Procuradoria-Geral da República pede explicações a Palocci

Após receber representações de partidos da oposição, a Procuradoria-Geral da República (PGR) encaminhou nesta sexta-feira um pedido formal de explicações ao ministro-chefe da Casa Civil, Antonio Palocci, sobre seu suposto aumento patrimonial.

REUTERS

20 de maio de 2011 | 19h35

Palocci tem 15 dias para prestar os esclarecimentos pedidos pelo procurador-geral Roberto Gurgel, que se baseou nas representações de PSDB, DEM, PPS e PSOL, de acordo com a assessoria da PGR.

Nos pedidos de investigação, a oposição cita reportagem publicada pelo jornal Folha de S. Paulo no último domingo afirmando que o patrimônio do ministro teria crescido 20 vezes desde 2006, depois que Palocci fundou a consultoria Projeto, que atendia clientes na área econômico-financeira.

O PSDB anunciou nesta sexta que tentará abrir uma CPI mista no Congresso para investigar o ministro.

Palocci afirmou, em notas divulgadas no domingo e na segunda-feira, que seu aumento patrimonial está detalhado na declaração de Imposto de Renda e que a Projeto prestou serviços a clientes da iniciativa privada "tendo recolhido sobre a remuneração todos os tributos devidos".

Nas representações, os partidos de oposição também pedem que a PGR investigue quem são os clientes da Projeto e qual seu faturamento.

Palocci já planejava enviar esclarecimentos adicionais ao procurador-geral, segundo disse à Reuters uma fonte do Palácio do Planalto que falou sob a condição de anonimato. Agora, o ministro tem um prazo legal para se explicar.

Em nota, a Projeto disse nesta sexta-feira que não confirma que tenha faturado 20 milhões de reais em 2010, como noticiou a Folha de S. Paulo, e explicou o motivo para ter obtido ganhos maiores do que no ano passado.

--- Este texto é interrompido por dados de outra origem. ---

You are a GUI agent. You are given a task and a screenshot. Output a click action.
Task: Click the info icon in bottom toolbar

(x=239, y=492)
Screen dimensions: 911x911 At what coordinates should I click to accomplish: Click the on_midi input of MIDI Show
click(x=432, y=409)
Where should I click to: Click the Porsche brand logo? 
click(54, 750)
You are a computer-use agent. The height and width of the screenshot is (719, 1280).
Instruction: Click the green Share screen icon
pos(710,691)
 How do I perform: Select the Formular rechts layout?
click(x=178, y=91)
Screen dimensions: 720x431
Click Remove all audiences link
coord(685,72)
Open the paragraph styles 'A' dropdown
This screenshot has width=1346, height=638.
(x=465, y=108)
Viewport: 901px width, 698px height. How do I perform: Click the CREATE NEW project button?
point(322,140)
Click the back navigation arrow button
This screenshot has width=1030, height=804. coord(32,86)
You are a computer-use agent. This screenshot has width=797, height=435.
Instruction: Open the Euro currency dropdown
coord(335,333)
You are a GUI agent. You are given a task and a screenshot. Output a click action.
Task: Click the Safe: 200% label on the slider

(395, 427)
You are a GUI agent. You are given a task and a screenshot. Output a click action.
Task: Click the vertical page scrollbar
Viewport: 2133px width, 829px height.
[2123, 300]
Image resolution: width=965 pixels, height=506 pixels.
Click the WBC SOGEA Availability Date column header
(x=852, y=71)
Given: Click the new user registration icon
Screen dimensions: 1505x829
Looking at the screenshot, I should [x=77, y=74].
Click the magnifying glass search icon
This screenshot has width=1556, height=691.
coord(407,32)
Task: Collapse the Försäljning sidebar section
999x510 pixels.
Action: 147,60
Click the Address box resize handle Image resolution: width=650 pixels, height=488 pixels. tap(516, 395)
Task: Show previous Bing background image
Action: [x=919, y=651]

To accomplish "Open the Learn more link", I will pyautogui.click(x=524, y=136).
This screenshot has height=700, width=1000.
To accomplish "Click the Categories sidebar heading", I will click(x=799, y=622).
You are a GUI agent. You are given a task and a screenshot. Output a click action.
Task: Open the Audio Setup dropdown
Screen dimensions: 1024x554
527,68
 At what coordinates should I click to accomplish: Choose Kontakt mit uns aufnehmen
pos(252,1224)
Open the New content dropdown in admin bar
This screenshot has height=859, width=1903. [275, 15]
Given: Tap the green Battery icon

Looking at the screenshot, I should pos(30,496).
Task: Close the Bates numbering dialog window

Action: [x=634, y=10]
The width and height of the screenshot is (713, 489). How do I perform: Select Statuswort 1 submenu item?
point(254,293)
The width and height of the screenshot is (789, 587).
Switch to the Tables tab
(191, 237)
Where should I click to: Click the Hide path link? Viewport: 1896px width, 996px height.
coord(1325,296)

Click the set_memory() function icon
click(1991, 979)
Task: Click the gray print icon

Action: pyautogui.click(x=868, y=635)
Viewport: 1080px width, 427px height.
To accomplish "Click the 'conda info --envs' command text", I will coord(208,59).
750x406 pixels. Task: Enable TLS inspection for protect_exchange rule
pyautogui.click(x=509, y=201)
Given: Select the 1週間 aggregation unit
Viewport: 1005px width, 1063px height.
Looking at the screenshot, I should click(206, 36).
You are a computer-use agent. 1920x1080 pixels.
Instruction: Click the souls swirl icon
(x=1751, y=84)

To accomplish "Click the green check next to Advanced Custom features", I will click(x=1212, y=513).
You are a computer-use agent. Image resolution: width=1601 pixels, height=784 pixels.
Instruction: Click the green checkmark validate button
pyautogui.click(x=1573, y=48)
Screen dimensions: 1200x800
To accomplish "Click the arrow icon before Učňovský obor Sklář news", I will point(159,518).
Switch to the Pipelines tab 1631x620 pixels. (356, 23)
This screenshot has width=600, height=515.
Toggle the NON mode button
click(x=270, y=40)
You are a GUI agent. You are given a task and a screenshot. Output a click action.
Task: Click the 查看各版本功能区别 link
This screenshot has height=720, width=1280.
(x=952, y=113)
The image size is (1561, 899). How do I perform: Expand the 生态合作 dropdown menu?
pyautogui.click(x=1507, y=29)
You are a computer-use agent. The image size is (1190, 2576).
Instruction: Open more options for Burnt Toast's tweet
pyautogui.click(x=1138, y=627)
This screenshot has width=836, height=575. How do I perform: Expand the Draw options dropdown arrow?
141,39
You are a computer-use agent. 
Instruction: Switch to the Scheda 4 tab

"O faturamento da empresa foi maior em 2010, seu último ano de operação como consultoria, por duas razões: o natural crescimento do volume de contratos ano a ano e as negociações decorrentes do fim de suas atividades de consultoria, que implicaram quitação antecipada pelos serviços prestados após acordo com os clientes", disse a nota. Depois que Palocci foi chamado para ser ministro, a Projeto deixou de ser uma empresa de consultoria e passou a ser administradora de imóveis.

A empresa também afirmou que não pode divulgar detalhes de seus contratos e nem o nome dos clientes que a contrataram devido a uma cláusula de confidencialidade entre as partes.

A divulgação da lista de clientes é uma das reivindicações da oposição no Congresso. Os parlamentares querem saber se as empresas que contrataram a Projeto tiveram alguma vantagem no governo, o que poderia configurar a prática de tráfico de influência.